> _PROBLEM TO SOLVE_:
In the entries below, find the line with "The height and" and transcribe it and every line after it exactly, through the last line, without pictures.
[[ DATA SUPPLIED open ]]
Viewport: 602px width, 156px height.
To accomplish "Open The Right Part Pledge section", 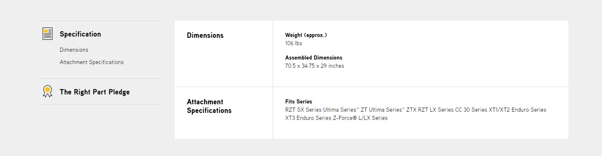I will coord(95,92).
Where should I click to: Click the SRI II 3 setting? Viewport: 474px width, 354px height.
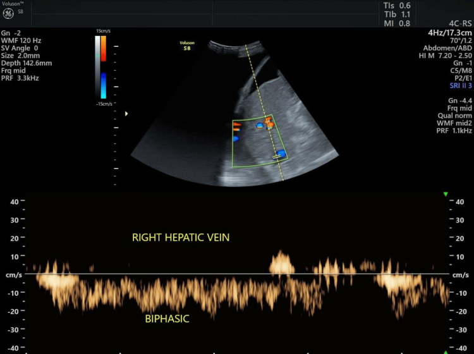pyautogui.click(x=461, y=85)
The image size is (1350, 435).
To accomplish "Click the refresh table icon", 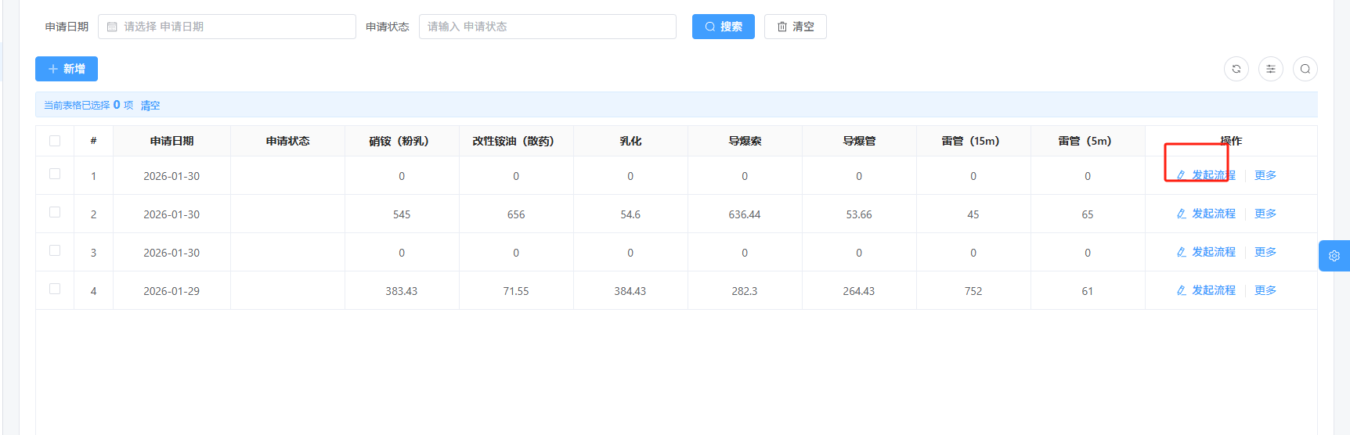I will tap(1236, 69).
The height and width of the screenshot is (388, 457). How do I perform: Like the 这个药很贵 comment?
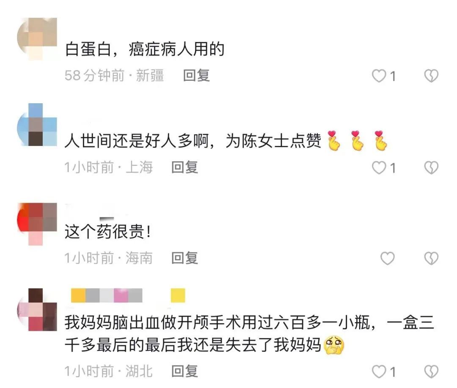[x=388, y=258]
[[ DATA SUPPLIED closed ]]
> _ANSWER BOX_:
The height and width of the screenshot is (388, 457). How do I perform: Like the 这个药很贵 comment?
[x=388, y=258]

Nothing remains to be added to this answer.